What is being asked
In the data below, which lines hold the word "value"? Copy them.

Stored items:
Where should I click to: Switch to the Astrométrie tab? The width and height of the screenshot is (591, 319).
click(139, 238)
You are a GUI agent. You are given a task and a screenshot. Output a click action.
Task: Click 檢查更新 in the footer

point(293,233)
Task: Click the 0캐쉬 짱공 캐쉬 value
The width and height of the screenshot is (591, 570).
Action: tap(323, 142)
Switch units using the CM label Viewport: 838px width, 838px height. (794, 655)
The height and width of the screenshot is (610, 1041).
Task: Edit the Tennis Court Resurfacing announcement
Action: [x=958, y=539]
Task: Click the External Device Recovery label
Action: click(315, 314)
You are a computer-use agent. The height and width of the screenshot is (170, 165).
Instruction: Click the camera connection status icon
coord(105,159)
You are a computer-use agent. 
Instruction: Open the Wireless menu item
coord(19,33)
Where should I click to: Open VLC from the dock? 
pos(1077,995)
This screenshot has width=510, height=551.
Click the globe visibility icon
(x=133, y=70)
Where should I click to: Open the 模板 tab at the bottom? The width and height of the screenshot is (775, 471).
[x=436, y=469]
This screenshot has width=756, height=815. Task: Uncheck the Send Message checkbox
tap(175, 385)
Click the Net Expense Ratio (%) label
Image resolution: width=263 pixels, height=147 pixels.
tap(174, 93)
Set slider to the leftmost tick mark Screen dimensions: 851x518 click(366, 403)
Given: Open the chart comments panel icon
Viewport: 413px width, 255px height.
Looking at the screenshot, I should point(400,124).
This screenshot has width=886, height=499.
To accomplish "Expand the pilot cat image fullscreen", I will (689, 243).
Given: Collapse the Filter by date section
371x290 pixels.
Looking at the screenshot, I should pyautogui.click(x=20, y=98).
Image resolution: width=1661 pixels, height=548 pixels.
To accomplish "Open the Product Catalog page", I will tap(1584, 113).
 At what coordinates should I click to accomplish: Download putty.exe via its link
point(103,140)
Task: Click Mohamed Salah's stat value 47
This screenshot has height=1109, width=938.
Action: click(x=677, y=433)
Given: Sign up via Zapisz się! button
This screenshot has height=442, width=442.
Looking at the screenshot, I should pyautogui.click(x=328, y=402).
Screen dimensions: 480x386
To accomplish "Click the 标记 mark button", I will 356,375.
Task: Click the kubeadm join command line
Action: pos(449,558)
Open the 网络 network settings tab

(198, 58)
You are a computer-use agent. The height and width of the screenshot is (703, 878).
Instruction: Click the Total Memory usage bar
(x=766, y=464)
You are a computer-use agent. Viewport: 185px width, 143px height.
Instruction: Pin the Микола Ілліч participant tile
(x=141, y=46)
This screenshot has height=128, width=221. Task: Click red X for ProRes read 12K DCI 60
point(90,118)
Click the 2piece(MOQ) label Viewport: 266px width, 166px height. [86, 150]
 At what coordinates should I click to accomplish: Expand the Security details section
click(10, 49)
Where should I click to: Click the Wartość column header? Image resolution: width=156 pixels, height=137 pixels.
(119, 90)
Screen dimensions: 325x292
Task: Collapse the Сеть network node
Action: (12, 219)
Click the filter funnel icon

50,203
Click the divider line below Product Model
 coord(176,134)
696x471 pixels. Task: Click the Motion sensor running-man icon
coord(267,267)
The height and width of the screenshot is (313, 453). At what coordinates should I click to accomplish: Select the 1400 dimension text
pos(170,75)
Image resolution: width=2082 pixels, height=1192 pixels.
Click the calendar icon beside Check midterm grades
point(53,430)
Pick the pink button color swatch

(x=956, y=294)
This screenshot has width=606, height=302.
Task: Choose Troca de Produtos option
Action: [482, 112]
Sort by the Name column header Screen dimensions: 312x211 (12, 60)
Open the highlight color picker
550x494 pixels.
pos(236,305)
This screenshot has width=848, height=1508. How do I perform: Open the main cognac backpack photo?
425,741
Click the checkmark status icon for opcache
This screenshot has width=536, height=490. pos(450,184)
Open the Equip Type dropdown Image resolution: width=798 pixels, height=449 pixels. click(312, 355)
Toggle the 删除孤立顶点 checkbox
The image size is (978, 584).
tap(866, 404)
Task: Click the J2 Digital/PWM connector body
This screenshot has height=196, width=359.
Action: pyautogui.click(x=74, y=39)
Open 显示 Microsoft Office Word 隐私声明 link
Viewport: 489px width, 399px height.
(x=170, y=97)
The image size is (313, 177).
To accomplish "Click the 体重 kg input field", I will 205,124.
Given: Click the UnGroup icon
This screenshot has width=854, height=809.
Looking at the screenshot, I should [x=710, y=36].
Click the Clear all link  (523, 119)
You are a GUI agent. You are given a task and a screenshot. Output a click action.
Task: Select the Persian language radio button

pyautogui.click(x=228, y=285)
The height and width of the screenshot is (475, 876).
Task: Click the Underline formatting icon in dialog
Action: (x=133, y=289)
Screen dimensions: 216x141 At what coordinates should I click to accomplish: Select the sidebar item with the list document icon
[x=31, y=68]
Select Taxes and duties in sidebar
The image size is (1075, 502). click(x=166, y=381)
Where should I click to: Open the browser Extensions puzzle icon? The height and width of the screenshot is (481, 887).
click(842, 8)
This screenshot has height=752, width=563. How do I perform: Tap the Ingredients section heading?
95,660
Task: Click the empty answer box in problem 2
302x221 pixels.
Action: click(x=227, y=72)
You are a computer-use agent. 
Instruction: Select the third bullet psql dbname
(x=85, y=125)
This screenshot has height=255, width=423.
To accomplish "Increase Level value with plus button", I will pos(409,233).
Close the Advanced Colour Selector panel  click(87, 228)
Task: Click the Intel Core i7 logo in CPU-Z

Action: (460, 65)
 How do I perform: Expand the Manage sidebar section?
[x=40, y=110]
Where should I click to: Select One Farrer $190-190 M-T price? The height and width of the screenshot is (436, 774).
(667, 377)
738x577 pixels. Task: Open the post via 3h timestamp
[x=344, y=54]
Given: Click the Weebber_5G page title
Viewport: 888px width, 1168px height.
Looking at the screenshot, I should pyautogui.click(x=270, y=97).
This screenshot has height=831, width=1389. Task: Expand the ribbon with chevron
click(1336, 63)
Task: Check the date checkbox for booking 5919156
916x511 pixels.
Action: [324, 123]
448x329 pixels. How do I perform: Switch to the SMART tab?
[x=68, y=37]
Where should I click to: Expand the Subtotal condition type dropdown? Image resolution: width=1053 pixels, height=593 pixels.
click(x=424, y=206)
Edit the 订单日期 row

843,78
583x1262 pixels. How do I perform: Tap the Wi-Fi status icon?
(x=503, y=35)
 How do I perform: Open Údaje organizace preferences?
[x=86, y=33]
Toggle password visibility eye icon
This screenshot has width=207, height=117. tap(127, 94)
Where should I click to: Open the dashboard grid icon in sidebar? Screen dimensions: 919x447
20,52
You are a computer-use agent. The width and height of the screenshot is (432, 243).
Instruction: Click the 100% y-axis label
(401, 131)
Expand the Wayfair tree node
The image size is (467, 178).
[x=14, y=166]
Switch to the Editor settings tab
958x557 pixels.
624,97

Output
Task: Click the 0캐쉬 짱공 캐쉬 value
Task: Click Mohamed Salah's stat value 47
To accomplish "Increase Level value with plus button", I will pos(409,233).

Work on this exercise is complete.